▶ Text to read:
==*==
# Assignment 3: Natural Language Processing and Classification
Name(s):

Note: the report with the following headings can be completed in this notebook, or in a separate document.

## 1. Dataset Description
A description of the dataset, including:
1. Biases and limitations of the dataset
2. Class (im)balance
3. A summary of your impressions of the dataset

## 2. Documentation of Experiments
A description of the various things you tried, including:
1. Changes to the vectorization/tokenization/other preprocessing
2. Changes to the model architecture
3. Changes to hyperparameters, loss functions, and optimizers
4. A brief summary of things you learned in the process

Some of this might be best presented in a table or list format.
==*==
▶ Listed entries:
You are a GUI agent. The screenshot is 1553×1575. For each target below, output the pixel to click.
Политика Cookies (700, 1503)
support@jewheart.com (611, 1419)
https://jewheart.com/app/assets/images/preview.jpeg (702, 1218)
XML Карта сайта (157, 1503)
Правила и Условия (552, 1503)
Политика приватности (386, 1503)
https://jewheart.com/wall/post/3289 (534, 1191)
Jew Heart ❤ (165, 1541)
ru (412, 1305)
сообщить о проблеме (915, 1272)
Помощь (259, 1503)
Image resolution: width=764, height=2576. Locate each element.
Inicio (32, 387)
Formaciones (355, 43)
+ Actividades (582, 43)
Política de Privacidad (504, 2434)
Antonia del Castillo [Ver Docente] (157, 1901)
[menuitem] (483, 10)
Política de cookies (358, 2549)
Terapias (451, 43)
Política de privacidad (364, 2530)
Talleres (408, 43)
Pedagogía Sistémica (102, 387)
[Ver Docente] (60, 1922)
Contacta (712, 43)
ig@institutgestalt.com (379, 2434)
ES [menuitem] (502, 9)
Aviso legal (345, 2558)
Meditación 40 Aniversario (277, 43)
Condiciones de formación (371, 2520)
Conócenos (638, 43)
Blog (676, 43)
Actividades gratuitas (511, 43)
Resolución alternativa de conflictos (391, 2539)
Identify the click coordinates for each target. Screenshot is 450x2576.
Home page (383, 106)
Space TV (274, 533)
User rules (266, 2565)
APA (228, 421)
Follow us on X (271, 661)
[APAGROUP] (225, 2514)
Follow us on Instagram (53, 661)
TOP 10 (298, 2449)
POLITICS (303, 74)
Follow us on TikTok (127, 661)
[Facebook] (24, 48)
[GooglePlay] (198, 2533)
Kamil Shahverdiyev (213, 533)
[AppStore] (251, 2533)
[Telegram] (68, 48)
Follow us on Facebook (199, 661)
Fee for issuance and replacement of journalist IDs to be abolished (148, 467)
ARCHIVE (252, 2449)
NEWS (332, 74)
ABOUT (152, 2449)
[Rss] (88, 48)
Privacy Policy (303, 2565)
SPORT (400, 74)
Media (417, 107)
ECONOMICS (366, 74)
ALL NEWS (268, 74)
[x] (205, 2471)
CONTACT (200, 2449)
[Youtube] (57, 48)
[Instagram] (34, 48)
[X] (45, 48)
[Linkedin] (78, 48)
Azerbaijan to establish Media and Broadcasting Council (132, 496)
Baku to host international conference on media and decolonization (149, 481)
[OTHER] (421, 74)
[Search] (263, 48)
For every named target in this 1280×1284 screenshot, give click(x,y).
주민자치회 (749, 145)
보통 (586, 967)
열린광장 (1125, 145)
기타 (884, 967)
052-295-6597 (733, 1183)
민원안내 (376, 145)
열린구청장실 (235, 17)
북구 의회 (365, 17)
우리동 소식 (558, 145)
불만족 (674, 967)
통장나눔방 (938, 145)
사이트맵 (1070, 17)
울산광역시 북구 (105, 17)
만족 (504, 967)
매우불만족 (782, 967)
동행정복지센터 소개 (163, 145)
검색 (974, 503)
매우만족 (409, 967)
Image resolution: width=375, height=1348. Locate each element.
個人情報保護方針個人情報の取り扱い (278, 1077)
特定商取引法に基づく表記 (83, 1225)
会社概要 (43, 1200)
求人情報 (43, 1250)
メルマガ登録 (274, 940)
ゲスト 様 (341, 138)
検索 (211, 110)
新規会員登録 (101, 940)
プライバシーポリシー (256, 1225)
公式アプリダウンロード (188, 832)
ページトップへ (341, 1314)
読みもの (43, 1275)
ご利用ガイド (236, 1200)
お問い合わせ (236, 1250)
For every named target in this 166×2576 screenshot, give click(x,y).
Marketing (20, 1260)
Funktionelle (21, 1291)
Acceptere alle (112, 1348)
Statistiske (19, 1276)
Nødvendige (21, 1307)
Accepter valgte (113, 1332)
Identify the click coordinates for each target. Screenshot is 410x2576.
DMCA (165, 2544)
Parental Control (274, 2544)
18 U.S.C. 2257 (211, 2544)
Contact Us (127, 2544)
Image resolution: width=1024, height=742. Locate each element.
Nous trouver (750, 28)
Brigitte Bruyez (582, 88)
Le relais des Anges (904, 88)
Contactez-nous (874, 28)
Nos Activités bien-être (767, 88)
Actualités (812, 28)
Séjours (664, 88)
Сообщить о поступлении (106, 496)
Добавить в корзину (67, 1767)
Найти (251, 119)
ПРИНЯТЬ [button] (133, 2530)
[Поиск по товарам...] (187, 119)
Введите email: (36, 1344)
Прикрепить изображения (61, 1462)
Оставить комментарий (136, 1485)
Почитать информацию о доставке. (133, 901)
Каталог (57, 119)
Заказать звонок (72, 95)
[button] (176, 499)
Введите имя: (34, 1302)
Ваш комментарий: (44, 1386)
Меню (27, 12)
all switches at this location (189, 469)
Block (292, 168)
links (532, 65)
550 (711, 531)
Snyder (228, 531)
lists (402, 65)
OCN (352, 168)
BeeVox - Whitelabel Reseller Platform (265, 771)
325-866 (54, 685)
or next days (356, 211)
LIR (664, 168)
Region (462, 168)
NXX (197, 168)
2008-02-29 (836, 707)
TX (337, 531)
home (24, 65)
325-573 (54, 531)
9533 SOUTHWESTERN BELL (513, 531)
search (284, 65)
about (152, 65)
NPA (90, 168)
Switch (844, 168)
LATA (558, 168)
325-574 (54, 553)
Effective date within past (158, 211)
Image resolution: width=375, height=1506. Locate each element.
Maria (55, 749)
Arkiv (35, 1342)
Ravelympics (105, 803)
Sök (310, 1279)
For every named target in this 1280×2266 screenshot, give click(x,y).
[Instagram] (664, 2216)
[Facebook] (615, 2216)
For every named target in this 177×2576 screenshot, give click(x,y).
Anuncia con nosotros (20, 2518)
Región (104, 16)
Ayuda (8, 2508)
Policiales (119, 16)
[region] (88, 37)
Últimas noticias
==*==
▶ Exercises:
1: Reproduce verbatim the passage of the assignment template from "## 2. Documentation" up to and including "or list format.".
2: List every item the assignment template numbers under the heading "Documentation of Experiments".

▶ Outputs:
1:
## 2. Documentation of Experiments
A description of the various things you tried, including:
1. Changes to the vectorization/tokenization/other preprocessing
2. Changes to the model architecture
3. Changes to hyperparameters, loss functions, and optimizers
4. A brief summary of things you learned in the process

Some of this might be best presented in a table or list format.

2:
1. Changes to the vectorization/tokenization/other preprocessing
2. Changes to the model architecture
3. Changes to hyperparameters, loss functions, and optimizers
4. A brief summary of things you learned in the process